Art historian Dr James Fox continues his exploration of a Renaissance that he believes was as rich and as significant in Britain as it was in Italy and Europe. He tells the story of the painters, poets, playwrights, composers, inventors, craftsmen and scientists who revolutionised the way we saw the world.

 

A Very British Renaissance episode 3

 

English Civil War

The English Civil War (1642–1651) was a series of civil wars and political machinations between Parliamentarians (“Roundheads”) and Royalists (“Cavaliers”), mainly over the manner of England’s governance and issues of religious freedom. It was part of the wider Wars of the Three Kingdoms. The first (1642–1646) and second (1648–1649) wars pitted the supporters of King Charles I against the supporters of the Long Parliament, while the third (1649–1651) saw fighting between supporters of King Charles II and supporters of the Rump Parliament. The wars also involved the Scottish Covenanters and Irish Confederates. The war ended with Parliamentarian victory at the Battle of Worcester on 3 September 1651.
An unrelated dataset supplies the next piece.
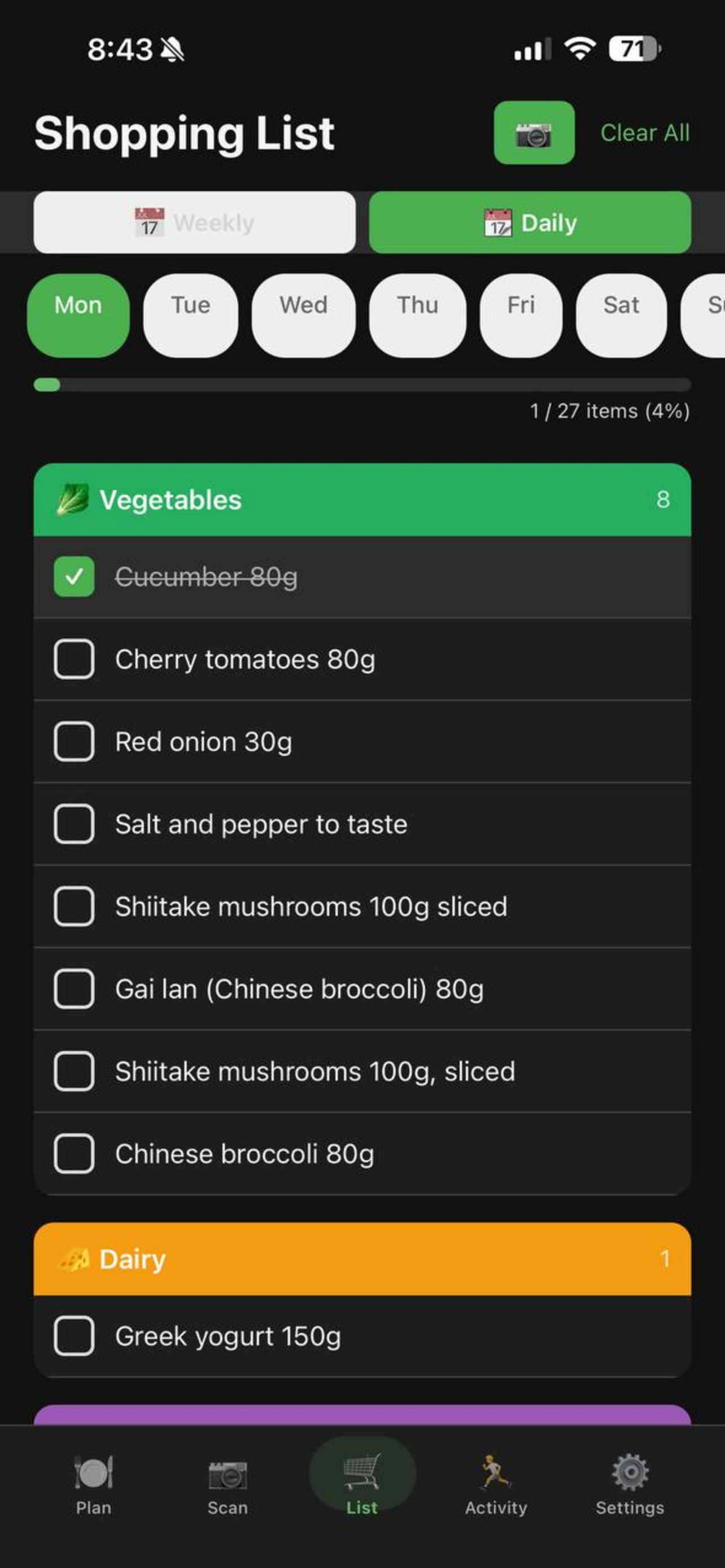725x1568 pixels.
Task: Tap the shopping progress bar
Action: click(x=362, y=385)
Unlike other civil wars in England, which were mainly fought over who should rule, these conflicts were also concerned with how the three Kingdoms of England, Scotland and Ireland should be governed. The outcome was threefold: the trial and the execution of Charles I (1649); the exile of his son, Charles II (1651); and the replacement of English monarchy with the Commonwealth of England, which from 1653 (as the Commonwealth of England, Scotland, and Ireland) unified the British Isles under the personal rule of Oliver Cromwell (1653–1658) and briefly his son Richard (1658–1659).
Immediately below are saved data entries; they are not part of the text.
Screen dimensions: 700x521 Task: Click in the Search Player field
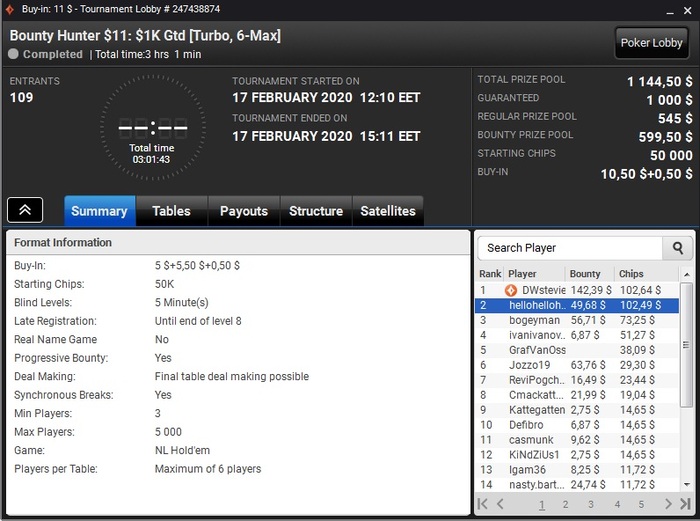click(x=570, y=248)
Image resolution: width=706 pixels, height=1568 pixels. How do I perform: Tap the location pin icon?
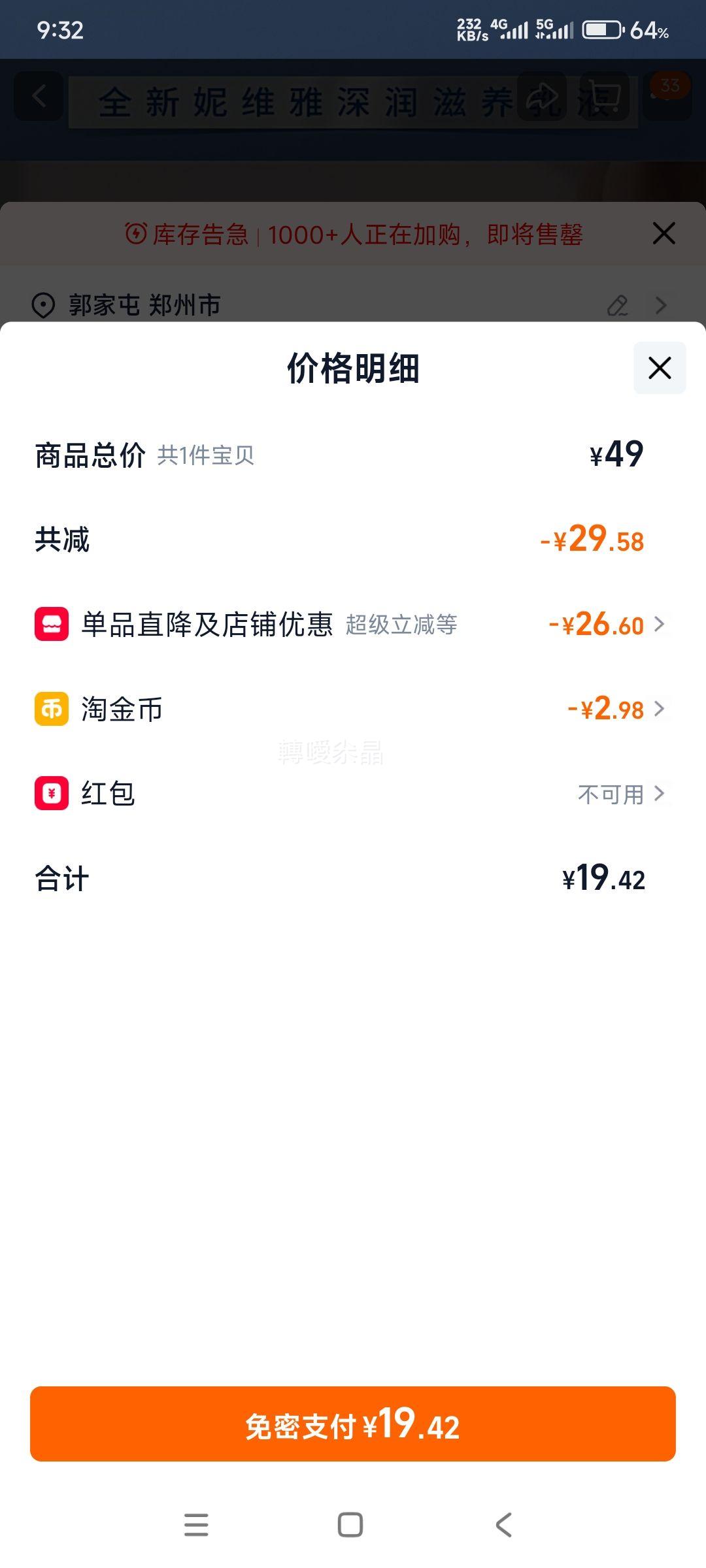pos(43,305)
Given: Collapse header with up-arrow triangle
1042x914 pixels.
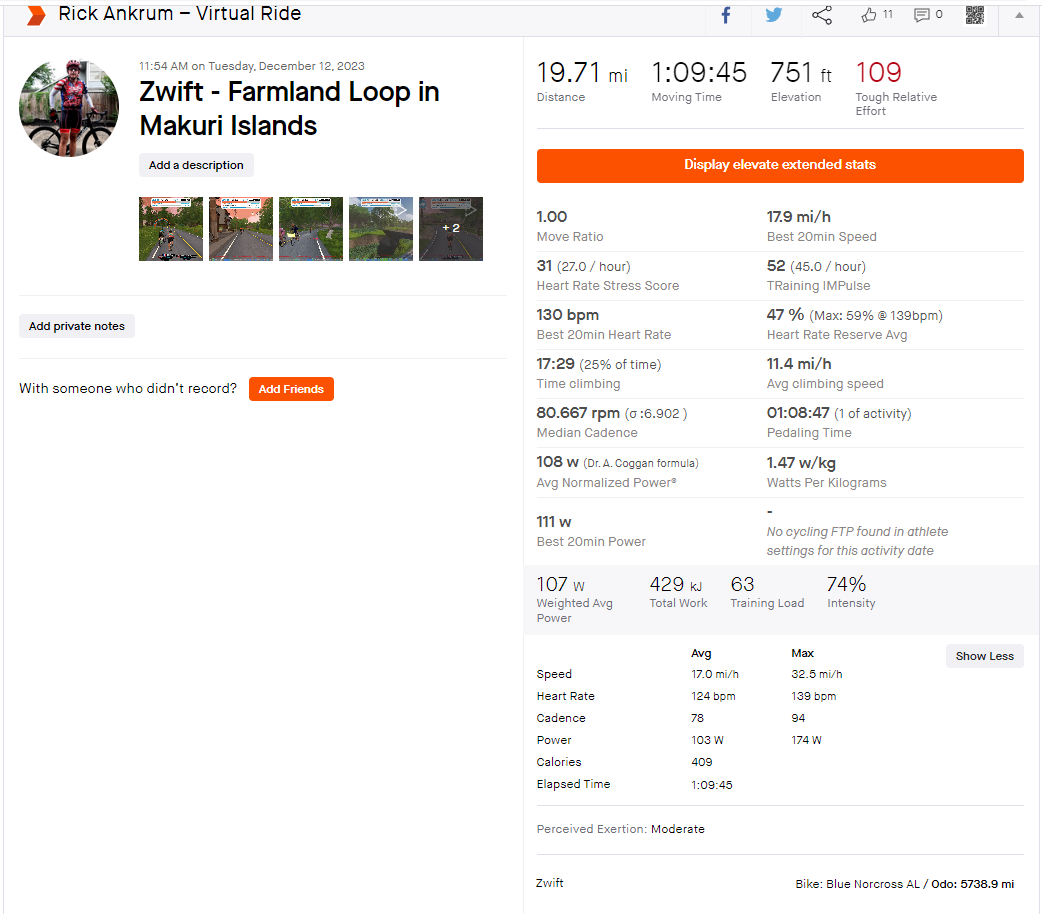Looking at the screenshot, I should coord(1019,15).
The execution of Charles I was particularly notable since it was the first time that an English king was executed. In England, the monopoly of the Church of England on Christian worship was ended, and in Ireland, the victors consolidated the established Protestant Ascendancy. Constitutionally, the wars established the precedent that an English monarch cannot govern without Parliament’s consent, but the idea of Parliamentary sovereignty was legally established only as part of the Glorious Revolution in 1688

English Renaissance

The English Renaissance was a cultural and artistic movement in England from the early 16th century to the early 17th century. It is associated with the pan-European Renaissance that is usually regarded as beginning in Italy in the late 14th century. As in most of the rest of northern Europe, England saw little of these developments until more than a century later. Renaissance style and ideas, however, were slow to penetrate England, and the Elizabethan era in the second half of the 16th century is usually regarded as the height of the English Renaissance. However, many scholars see its beginnings in the early 1500s during the reign of Henry VIII.

The English Renaissance is different from the Italian Renaissance in several ways. The dominant art forms of the English Renaissance were literature and music. Visual arts in the English Renaissance were much less significant than in the Italian Renaissance. The English period began far later than the Italian, which was moving into Mannerism and the Baroque by the 1550s or earlier.

England had a strong tradition of literature in the English vernacular, which gradually increased as English use of the printing press became common during the mid 16th century. This tradition of literature written in English vernacular largely began with the Protestant Reformation’s call to let people interpret the Bible for themselves instead of accepting the Catholic Church’s interpretation.

Discussions on how to translate the Bible so that it could be understood by laymen but still do justice to God’s word became contentious, with people arguing how much license could be taken to impart the correct meaning without sacrificing its eloquence. The desire to let people read the Bible for themselves led William Tyndale to publish his own translation in 1526. This would become a predecessor to the King James Version of the Bible, and his works’ influence on the vernacular contributed more to English than even Shakespeare.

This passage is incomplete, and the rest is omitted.